Van Jones, the founder of Green For All who I met last month in Los Angeles has been appointed Special Advisor for Green Jobs, Enterprise and Innovation at the Obama White House.
Working with the Council on Environmental Quality, Jones will help to shape the new Administration’s energy and climate initiatives with a specific interest in improvements and opportunities for vulnerable communities.
Green aspects of Obama’s recovery package will put billions of dollars on the table to repair the economy and restore its environment. Jones’ job, in his words, is to “ensure those dollars travel the long way from the signing ceremony, through various levels of government, to get to communities across America. There are a thousand ways that folks from disadvantaged communities could be left out and left behind”.
I’m not aware of anyone in Europe who explicitly connects green innovation with work for disadvantaged communities to the extent that Jones has done. Proof that the organisation he founded, Green For All, is more inclusive than many environmental groups is that has grown in just 14 months to become a national organization with 32 staff members, a multi-million dollar annual budget, and an online network of 70,000 people.
I was concerned, when I first heard Jones refer to “green collar jobs”, that his idea was retrain an army of unemployed auto workers to retrofit expensive solar panels to poor peoples’ roofs. But the Green For All site lists a lot of urban food and community development activities as well. And as Jones himself cautions,”the green economy cannot be built with solar sweat shops and Wal-Mart wind farms”.

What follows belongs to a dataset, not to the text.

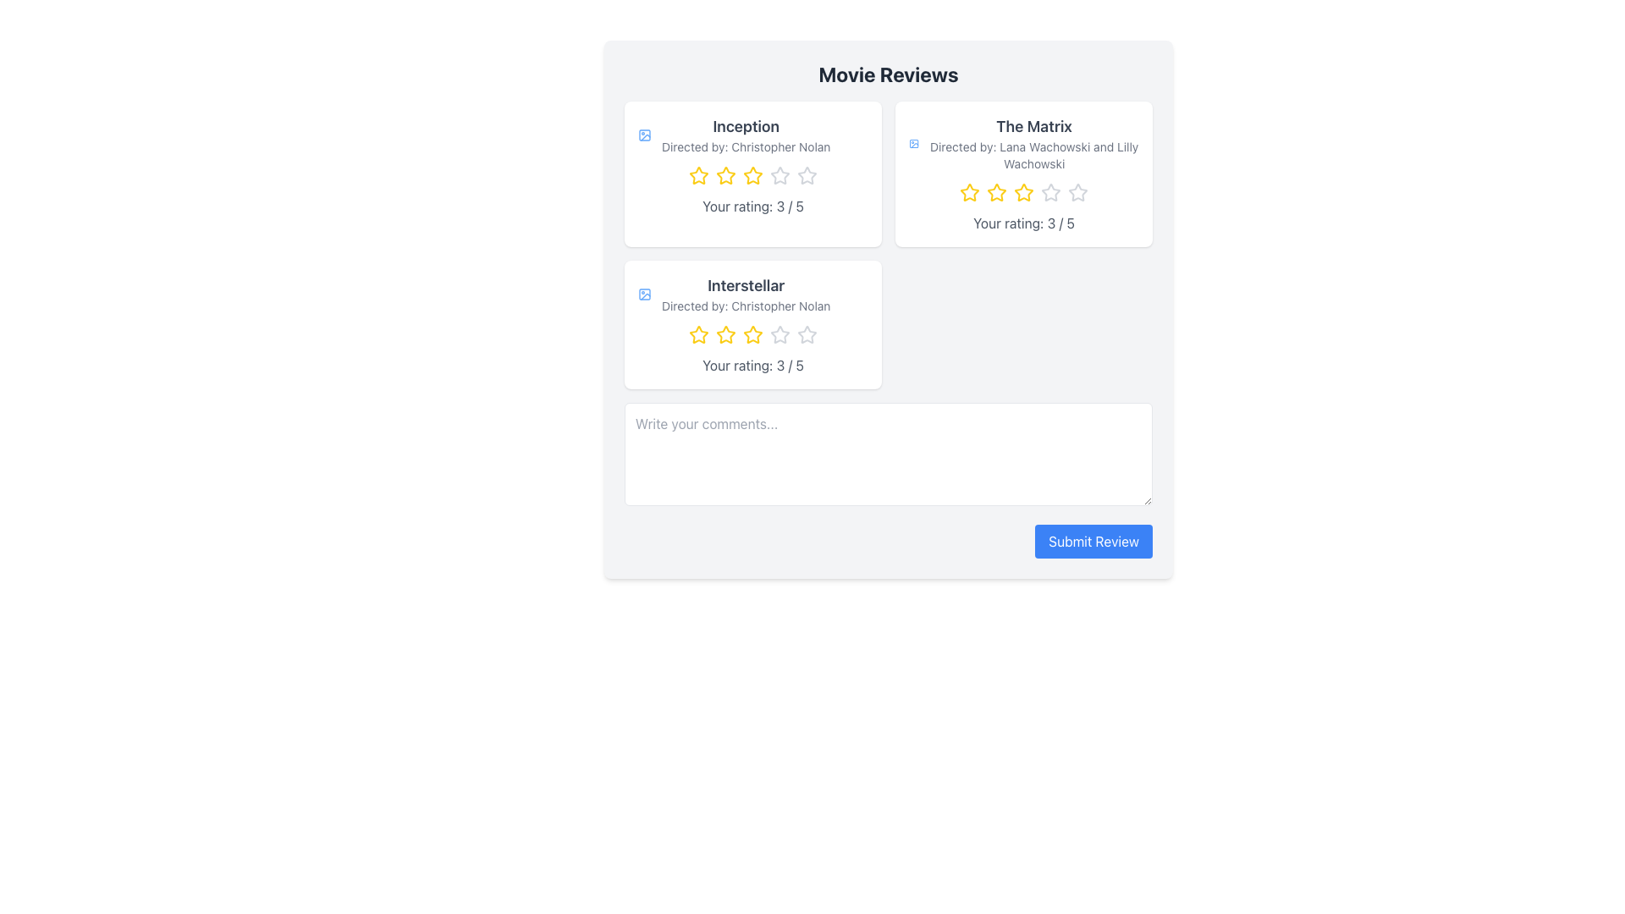  What do you see at coordinates (644, 134) in the screenshot?
I see `the small blue icon with a picture symbol located to the left of the title 'Inception' in the card` at bounding box center [644, 134].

Green For All’s most notable achievement was to secure $500 million from the federal government to support green job training programs across the country. These funds were an important part of President Obama’s Recovery and Reinvestment Act ”To be successful, the green justice forces need to be able to work from the bottom-up and the top-down” Jones states today. “Now we will be much better able to – on both fronts”.
Jones is succeeded as CEO of Green for All by Phaedra Ellis-Lamkins.